Please note: join
assumes that that input data is sorted based on the key
on which the join is going to take place.
Delimited data
In delimited data, elements of a record are separated by a special 'delimiter' character. In the CSV files, fields are delimited by commas or tabs:
$ cat j1
1,a
1,b
2,c
2,d
2,e
3,f
3,g
4,h
4,i
5,j
$ cat j2
1,A
1,B
1,C
2,D
2,E
4,F
4,G
5,H
6,I
6,J
$ join -t , -a 1 -a 2 -o 0,1.2,2.2 j1 j2
1,a,A
1,a,B
1,a,C
1,b,A
1,b,B
1,b,C
2,c,D
2,c,E
2,d,D
2,d,E
2,e,D
2,e,E
3,f,
3,g,
4,h,F
4,h,G
4,i,F
4,i,G
5,j,H
6,,I
6,,J
Explanation of options:
"-t ," Input and output field separator is "," (for CSV)
"-a 1" Output a line for every line of j1 not matched in j2
"-a 2" Output a line for every line of j2 not matched in j1
"-o 0,1.2,2.2" Output field format specification
For the last option, 0
denotes the match (join) field (needed when using
-a
), 1.2
denotes field 2 from file 1 ("j1") and 2.2
denotes field 2 from
file 2 ("j2").
Using the -a
option creates a full outer join as in SQL.
This command must be given two and only two input files.
Multi-file Joins
To join several files you can loop through them.

_Instructions for the task_
Answer these questions from the page on the join command:
1. How does join expect its input data to be sorted?
2. What does the "-t ," option set?
3. How many input files must the command be given?

_Entries on finding words and elements_
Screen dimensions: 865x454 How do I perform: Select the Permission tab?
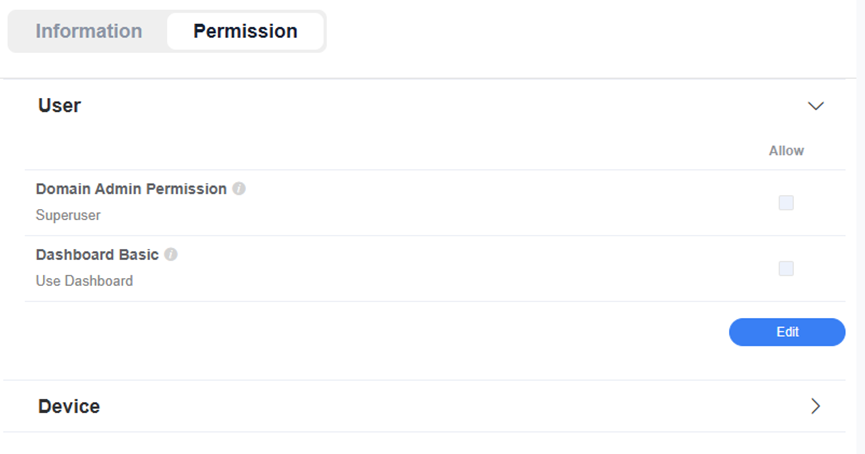tap(245, 31)
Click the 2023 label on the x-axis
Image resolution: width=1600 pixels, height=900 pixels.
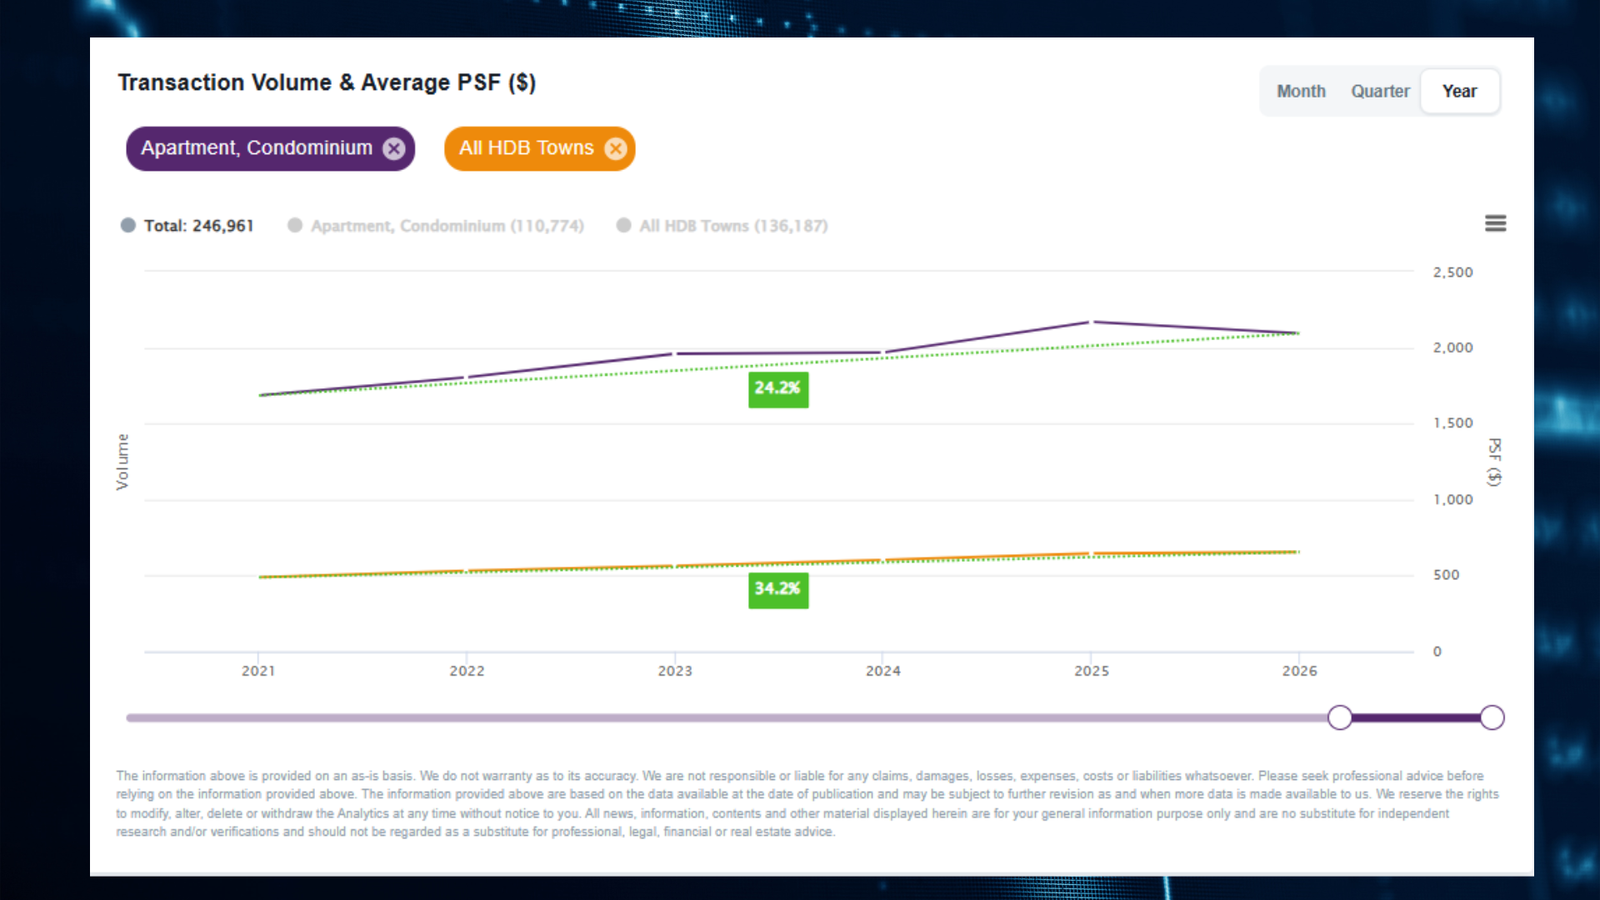[675, 671]
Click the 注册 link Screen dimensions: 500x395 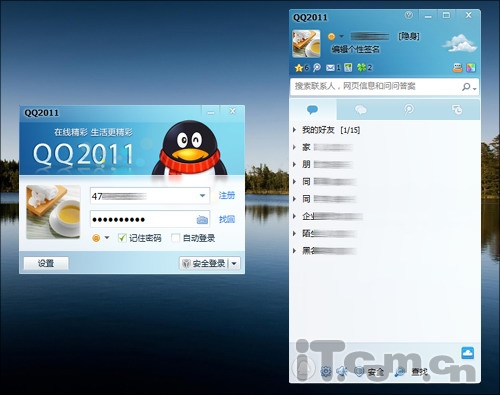click(x=227, y=195)
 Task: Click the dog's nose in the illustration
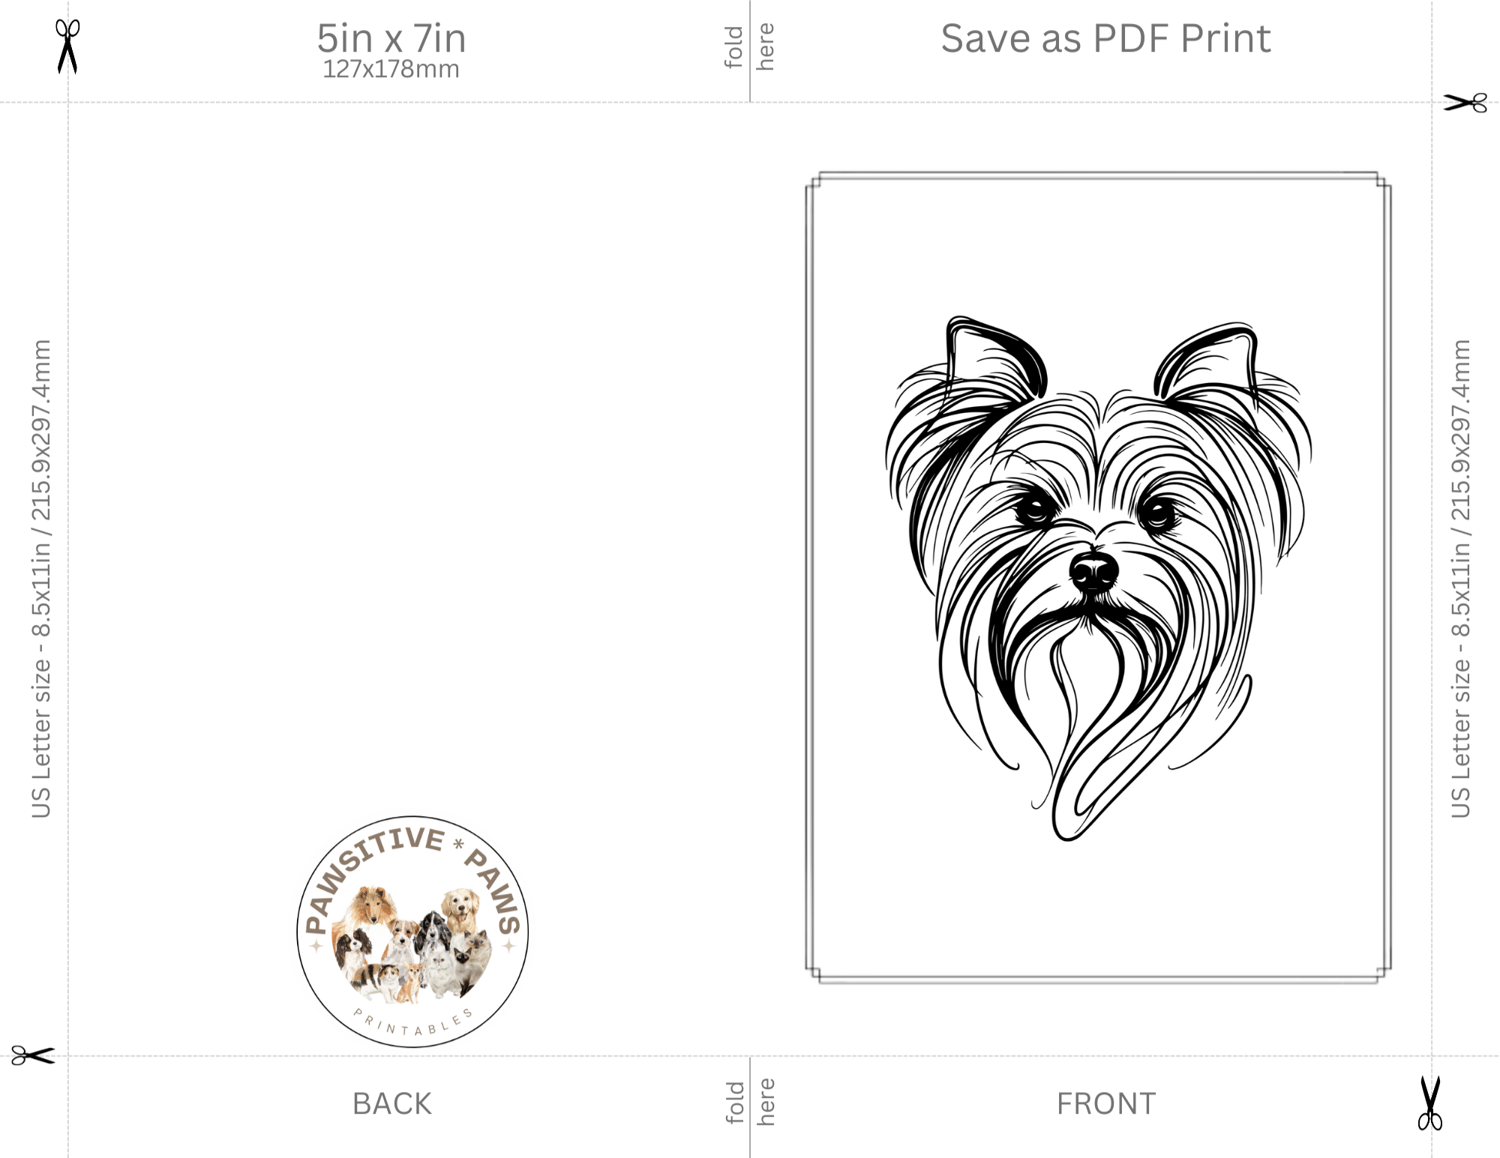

_Response to the task_
1. By the key on which the join takes place.
2. It sets "," as the input and output field separator (for CSV).
3. Two and only two.